En el marco del Día Mundial del Riñón, especialistas en salud hacen un llamado a fortalecer las estrategias de prevención y detección temprana de la enfermedad renal crónica (ERC), una condición que avanza de manera silenciosa y que representa un desafío creciente para la salud pública en Colombia. Aunque muchas personas conviven con la enfermedad sin saberlo, su impacto puede ser profundo cuando no se detecta a tiempo.
De acuerdo con cifras de la Cuenta de Alto Costo, en Colombia se han identificado cerca de 991.000 personas diagnosticadas con enfermedad renal crónica. Sin embargo, expertos advierten que el número real podría ser significativamente mayor debido al subdiagnóstico, especialmente en etapas tempranas en las que la enfermedad no presenta síntomas evidentes.

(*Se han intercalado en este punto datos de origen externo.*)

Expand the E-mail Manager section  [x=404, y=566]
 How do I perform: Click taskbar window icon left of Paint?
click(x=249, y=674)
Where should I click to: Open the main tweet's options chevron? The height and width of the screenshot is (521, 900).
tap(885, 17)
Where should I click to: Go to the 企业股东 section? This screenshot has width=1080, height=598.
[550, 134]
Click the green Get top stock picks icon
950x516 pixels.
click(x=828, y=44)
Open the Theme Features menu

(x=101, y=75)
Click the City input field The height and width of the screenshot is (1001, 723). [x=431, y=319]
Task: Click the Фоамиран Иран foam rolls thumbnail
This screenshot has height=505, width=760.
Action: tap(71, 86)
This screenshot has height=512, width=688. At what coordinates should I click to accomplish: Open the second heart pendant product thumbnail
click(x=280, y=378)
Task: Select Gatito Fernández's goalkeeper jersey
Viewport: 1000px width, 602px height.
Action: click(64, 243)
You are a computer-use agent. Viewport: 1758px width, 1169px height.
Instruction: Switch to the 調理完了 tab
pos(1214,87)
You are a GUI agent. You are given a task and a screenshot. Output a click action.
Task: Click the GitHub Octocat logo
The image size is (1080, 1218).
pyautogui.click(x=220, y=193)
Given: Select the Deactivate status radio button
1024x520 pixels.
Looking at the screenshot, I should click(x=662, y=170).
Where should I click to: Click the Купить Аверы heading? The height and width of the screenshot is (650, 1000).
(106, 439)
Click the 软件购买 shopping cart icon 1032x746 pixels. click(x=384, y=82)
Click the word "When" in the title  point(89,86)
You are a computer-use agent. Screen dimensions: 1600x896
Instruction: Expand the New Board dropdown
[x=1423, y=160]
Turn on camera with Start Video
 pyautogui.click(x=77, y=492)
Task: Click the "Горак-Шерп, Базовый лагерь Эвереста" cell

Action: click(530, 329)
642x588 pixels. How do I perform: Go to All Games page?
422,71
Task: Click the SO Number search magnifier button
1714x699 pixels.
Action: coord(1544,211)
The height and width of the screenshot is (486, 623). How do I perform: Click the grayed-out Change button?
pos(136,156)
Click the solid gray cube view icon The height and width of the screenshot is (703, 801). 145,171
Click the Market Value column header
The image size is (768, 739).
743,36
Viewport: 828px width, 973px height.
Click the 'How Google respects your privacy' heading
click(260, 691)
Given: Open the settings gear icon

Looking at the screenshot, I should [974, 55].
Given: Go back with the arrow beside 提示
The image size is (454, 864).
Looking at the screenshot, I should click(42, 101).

A nivel global, estimaciones epidemiológicas indican que aproximadamente el 10 % de la población adulta vive con enfermedad renal crónica. Este panorama evidencia la magnitud del problema y la necesidad de fortalecer políticas de prevención y control de factores de riesgo asociados a esta condición.
“La enfermedad renal crónica es particularmente preocupante porque puede avanzar durante años sin síntomas claros. Muchas personas descubren el problema cuando el daño ya es significativo”, explica la doctora Etna Liliana Valenzuela, gerente médica de Adium Colombia. Por esta razón, los especialistas insisten en la importancia de promover la detección temprana en poblaciones con mayor riesgo.
Los riñones cumplen funciones fundamentales para el organismo. Entre ellas se encuentran la filtración de desechos del metabolismo, la regulación del equilibrio de líquidos y la producción de hormonas que participan en procesos esenciales del cuerpo. Cuando su funcionamiento se deteriora progresivamente, puede desarrollarse enfermedad renal crónica, una condición que en etapas avanzadas puede requerir tratamientos como diálisis o trasplante.
En Colombia, la enfermedad renal crónica suele estar estrechamente relacionada con otras patologías de alta prevalencia. La diabetes y la hipertensión arterial se encuentran entre las principales causas del deterioro de la función renal, lo que refuerza la importancia de mantener controladas estas enfermedades mediante seguimiento médico y hábitos de vida saludables.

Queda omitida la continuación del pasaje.